= LISTED RECORDS =
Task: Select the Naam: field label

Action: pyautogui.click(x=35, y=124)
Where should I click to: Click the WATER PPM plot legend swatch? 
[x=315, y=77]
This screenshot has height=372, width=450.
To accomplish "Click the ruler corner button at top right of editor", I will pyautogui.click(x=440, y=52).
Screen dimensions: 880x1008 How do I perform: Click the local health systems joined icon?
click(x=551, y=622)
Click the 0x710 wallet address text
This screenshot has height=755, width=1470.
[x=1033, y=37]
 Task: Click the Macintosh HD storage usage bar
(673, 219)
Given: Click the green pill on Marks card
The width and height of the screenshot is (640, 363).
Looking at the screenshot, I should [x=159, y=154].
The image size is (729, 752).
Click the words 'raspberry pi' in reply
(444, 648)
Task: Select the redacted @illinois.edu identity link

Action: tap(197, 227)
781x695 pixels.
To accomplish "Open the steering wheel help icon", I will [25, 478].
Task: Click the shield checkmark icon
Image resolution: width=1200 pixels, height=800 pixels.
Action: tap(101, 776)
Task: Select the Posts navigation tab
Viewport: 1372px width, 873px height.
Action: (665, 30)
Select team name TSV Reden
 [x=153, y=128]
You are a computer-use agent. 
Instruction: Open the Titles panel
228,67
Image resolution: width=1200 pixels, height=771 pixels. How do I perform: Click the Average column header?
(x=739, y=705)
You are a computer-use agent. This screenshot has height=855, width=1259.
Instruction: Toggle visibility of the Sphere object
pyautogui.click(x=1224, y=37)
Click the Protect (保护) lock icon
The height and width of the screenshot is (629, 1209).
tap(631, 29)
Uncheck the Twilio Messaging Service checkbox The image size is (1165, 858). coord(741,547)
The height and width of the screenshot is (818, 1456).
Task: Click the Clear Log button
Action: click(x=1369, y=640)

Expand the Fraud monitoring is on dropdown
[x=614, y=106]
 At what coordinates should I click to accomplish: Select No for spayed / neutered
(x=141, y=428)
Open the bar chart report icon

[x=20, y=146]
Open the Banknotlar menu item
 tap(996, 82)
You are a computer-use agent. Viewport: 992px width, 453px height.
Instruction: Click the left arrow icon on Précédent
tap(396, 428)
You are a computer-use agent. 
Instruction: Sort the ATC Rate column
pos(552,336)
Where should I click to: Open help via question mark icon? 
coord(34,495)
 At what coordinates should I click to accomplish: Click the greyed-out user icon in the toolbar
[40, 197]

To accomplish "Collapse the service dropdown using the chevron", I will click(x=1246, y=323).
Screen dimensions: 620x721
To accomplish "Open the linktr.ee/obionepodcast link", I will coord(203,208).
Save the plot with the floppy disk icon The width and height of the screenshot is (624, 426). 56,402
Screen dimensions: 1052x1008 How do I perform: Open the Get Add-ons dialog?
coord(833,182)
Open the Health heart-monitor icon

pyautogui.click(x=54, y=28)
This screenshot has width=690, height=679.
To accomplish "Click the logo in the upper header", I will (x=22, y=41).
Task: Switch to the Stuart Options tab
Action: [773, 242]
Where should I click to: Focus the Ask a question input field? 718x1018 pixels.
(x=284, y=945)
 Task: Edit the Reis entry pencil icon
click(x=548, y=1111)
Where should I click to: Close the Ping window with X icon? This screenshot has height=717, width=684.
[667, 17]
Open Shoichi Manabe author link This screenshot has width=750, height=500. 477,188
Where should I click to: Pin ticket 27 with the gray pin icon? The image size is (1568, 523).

= YOUR OBJECTIVE =
The task calls for all lines in the entries that hold "computer".

= SOLUTION BELOW =
You are a computer-use agent. 
You are a computer-use agent. This screenshot has height=855, width=1259.
You are a computer-use agent. Viewport: 992px width, 453px height.
You are a computer-use agent. 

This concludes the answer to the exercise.